Do this — Convert the material below into a JSON list of strings, with one string per line and blank lines omitted.

## Start

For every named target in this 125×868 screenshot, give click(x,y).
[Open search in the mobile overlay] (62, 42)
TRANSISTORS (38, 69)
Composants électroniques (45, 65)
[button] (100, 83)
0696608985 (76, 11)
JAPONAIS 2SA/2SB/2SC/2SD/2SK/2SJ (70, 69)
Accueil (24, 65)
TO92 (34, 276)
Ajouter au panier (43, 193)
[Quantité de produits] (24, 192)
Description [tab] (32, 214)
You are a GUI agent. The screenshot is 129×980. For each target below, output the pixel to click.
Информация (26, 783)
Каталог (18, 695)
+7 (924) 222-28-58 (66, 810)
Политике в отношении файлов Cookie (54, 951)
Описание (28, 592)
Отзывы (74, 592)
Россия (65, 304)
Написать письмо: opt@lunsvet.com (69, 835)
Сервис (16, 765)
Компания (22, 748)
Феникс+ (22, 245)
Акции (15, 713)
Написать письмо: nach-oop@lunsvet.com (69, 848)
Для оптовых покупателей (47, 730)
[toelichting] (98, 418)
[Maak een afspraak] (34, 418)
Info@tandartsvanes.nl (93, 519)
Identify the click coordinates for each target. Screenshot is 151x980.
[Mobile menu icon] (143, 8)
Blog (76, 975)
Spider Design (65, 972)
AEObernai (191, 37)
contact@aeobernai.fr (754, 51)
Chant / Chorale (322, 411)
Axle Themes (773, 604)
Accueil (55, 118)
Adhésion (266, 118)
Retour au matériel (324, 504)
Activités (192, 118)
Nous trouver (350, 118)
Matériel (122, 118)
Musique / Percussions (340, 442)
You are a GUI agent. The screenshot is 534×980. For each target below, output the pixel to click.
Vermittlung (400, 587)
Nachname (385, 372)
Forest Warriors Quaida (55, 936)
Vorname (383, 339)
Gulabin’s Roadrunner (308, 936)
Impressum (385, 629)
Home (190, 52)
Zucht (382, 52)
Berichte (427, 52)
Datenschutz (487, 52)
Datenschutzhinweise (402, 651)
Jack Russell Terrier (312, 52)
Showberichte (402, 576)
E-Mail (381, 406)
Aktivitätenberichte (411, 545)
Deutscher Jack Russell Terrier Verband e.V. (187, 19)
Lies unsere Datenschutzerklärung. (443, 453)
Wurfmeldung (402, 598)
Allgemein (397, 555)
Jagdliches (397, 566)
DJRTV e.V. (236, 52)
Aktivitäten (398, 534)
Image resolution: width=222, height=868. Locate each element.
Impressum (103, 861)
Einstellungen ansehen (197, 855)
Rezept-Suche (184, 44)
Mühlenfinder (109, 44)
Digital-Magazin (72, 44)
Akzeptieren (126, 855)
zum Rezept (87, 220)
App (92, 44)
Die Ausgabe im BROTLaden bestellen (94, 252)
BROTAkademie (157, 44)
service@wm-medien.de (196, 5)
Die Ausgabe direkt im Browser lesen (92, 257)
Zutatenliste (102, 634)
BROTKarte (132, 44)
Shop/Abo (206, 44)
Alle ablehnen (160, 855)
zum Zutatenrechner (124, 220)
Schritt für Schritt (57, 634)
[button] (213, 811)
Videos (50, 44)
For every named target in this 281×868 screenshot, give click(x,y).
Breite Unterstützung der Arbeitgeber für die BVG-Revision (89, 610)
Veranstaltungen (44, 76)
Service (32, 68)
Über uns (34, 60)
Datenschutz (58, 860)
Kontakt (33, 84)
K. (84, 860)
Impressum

## End

Result of the task —
[
  "For every named target in this 125×868 screenshot, give click(x,y).",
  "[Open search in the mobile overlay] (62, 42)",
  "TRANSISTORS (38, 69)",
  "Composants électroniques (45, 65)",
  "[button] (100, 83)",
  "0696608985 (76, 11)",
  "JAPONAIS 2SA/2SB/2SC/2SD/2SK/2SJ (70, 69)",
  "Accueil (24, 65)",
  "TO92 (34, 276)",
  "Ajouter au panier (43, 193)",
  "[Quantité de produits] (24, 192)",
  "Description [tab] (32, 214)",
  "You are a GUI agent. The screenshot is 129×980. For each target below, output the pixel to click.",
  "Информация (26, 783)",
  "Каталог (18, 695)",
  "+7 (924) 222-28-58 (66, 810)",
  "Политике в отношении файлов Cookie (54, 951)",
  "Описание (28, 592)",
  "Отзывы (74, 592)",
  "Россия (65, 304)",
  "Написать письмо: opt@lunsvet.com (69, 835)",
  "Сервис (16, 765)",
  "Компания (22, 748)",
  "Феникс+ (22, 245)",
  "Акции (15, 713)",
  "Написать письмо: nach-oop@lunsvet.com (69, 848)",
  "Для оптовых покупателей (47, 730)",
  "[toelichting] (98, 418)",
  "[Maak een afspraak] (34, 418)",
  "Info@tandartsvanes.nl (93, 519)",
  "Identify the click coordinates for each target. Screenshot is 151x980.",
  "[Mobile menu icon] (143, 8)",
  "Blog (76, 975)",
  "Spider Design (65, 972)",
  "AEObernai (191, 37)",
  "contact@aeobernai.fr (754, 51)",
  "Chant / Chorale (322, 411)",
  "Axle Themes (773, 604)",
  "Accueil (55, 118)",
  "Adhésion (266, 118)",
  "Retour au matériel (324, 504)",
  "Activités (192, 118)",
  "Nous trouver (350, 118)",
  "Matériel (122, 118)",
  "Musique / Percussions (340, 442)",
  "You are a GUI agent. The screenshot is 534×980. For each target below, output the pixel to click.",
  "Vermittlung (400, 587)",
  "Nachname (385, 372)",
  "Forest Warriors Quaida (55, 936)",
  "Vorname (383, 339)",
  "Gulabin’s Roadrunner (308, 936)",
  "Impressum (385, 629)",
  "Home (190, 52)",
  "Zucht (382, 52)",
  "Berichte (427, 52)",
  "Datenschutz (487, 52)",
  "Datenschutzhinweise (402, 651)",
  "Jack Russell Terrier (312, 52)",
  "Showberichte (402, 576)",
  "E-Mail (381, 406)",
  "Aktivitätenberichte (411, 545)",
  "Deutscher Jack Russell Terrier Verband e.V. (187, 19)",
  "Lies unsere Datenschutzerklärung. (443, 453)",
  "Wurfmeldung (402, 598)",
  "Allgemein (397, 555)",
  "Jagdliches (397, 566)",
  "DJRTV e.V. (236, 52)",
  "Aktivitäten (398, 534)",
  "Image resolution: width=222, height=868. Locate each element.",
  "Impressum (103, 861)",
  "Einstellungen ansehen (197, 855)",
  "Rezept-Suche (184, 44)",
  "Mühlenfinder (109, 44)",
  "Digital-Magazin (72, 44)",
  "Akzeptieren (126, 855)",
  "zum Rezept (87, 220)",
  "App (92, 44)",
  "Die Ausgabe im BROTLaden bestellen (94, 252)",
  "BROTAkademie (157, 44)",
  "service@wm-medien.de (196, 5)",
  "Die Ausgabe direkt im Browser lesen (92, 257)",
  "Zutatenliste (102, 634)",
  "BROTKarte (132, 44)",
  "Shop/Abo (206, 44)",
  "Alle ablehnen (160, 855)",
  "zum Zutatenrechner (124, 220)",
  "Schritt für Schritt (57, 634)",
  "[button] (213, 811)",
  "Videos (50, 44)",
  "For every named target in this 281×868 screenshot, give click(x,y).",
  "Breite Unterstützung der Arbeitgeber für die BVG-Revision (89, 610)",
  "Veranstaltungen (44, 76)",
  "Service (32, 68)",
  "Über uns (34, 60)",
  "Datenschutz (58, 860)",
  "Kontakt (33, 84)",
  "K. (84, 860)",
  "Impressum"
]